Islamic State offensive creates flood of new refugees in Iraq

There have been many internally displaced Iraqis in Iraq during the Saddam Hussein era and ever since. The offensive of the Islamic State that overran most of several provinces has exacerbated the situation with many refugees now outside Iraq as well.

Ammar Younes is an example of one internally displaced Iraqi. Younes sits in a frigid refugee camp in the Kurdish region busy picking shrapnel from a wound in his legs. He was hurt when Islamic State radicals placed a bomb under his car in Mosul. He was a trainer for the Iraqi armed forces and had worked for three years with US forces in Iraq. He was still in the hospital when the Islamic State took over and had to flee still wearing his medical gown. Younes is just one of an estimated more than 2 million Iraqis who have been added to the already huge number of internally displaced and refugee Iraqis.
Estimation of earlier numbers can be found here. Almost 1.7 million Iraqis fled their homes during the period of 2006 to 2008 during the sectarian violence after the US led invasion and occupation of 2003. Most of them have still not been able to return home. Now the Islamic State offensive has created more displaced persons. Added to this, there are more than 3.2 million Syrian refugees some of whom sought refuge in Iraq as well.
The Iraqi government is facing a financial crisis with war costs and plunging oil prices. Added to all this is the upcoming winter season that in some areas sees temperatures fall below freezing adding to the misery of those in refugee camps. A map showing the relative numbers of refugees in different areas can be seen here. Almost half of this year's refugees have crowded into Iraqi Kurdistan which is already dealing with 200,000 Syrian refugees. Aid agencies claim that Kurdish authorities are now tightening entry to refugees. People trying to flee from Mosul, controlled by the Islamic State, claim that checkpoints run by the Iraqi army or Shiite militias turn them away.

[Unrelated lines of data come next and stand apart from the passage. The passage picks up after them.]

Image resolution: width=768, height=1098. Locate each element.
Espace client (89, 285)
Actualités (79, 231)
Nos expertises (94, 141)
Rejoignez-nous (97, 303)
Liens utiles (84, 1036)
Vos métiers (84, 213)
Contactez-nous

CBS News puts the earlier number of Syrian refugees in Kurdistan at 250,000 but since the Islamic State began its offensive in June of this year there are now more than 1.5 million in the area. While many are in specially built camps, others are forced to live in unfinished buildings or makeshift shelters. As winter closes in, there is no hope of return to areas occupied now by the Islamic State. The UN and the Kurdistan government have issued an urgent call for a further $152.2 million to provide food, shelter, and medical assistance for displaced persons in the region.
The UN assistance program is chronically underfunded with only 31 percent of the planned spending received. The World Food Program is so short of money that it has even stopped procuring supplies for those displaced. The present distribution of food boxes for families will end by next February unless more funds are forthcoming. Barbara Manzi, the outgoing representative of the UN Office for the Coordination for Humanitarian Affairs, that runs the program said:“It’s not that we can do more with less; it’s that we don’t have anything and the needs on the ground are immense.”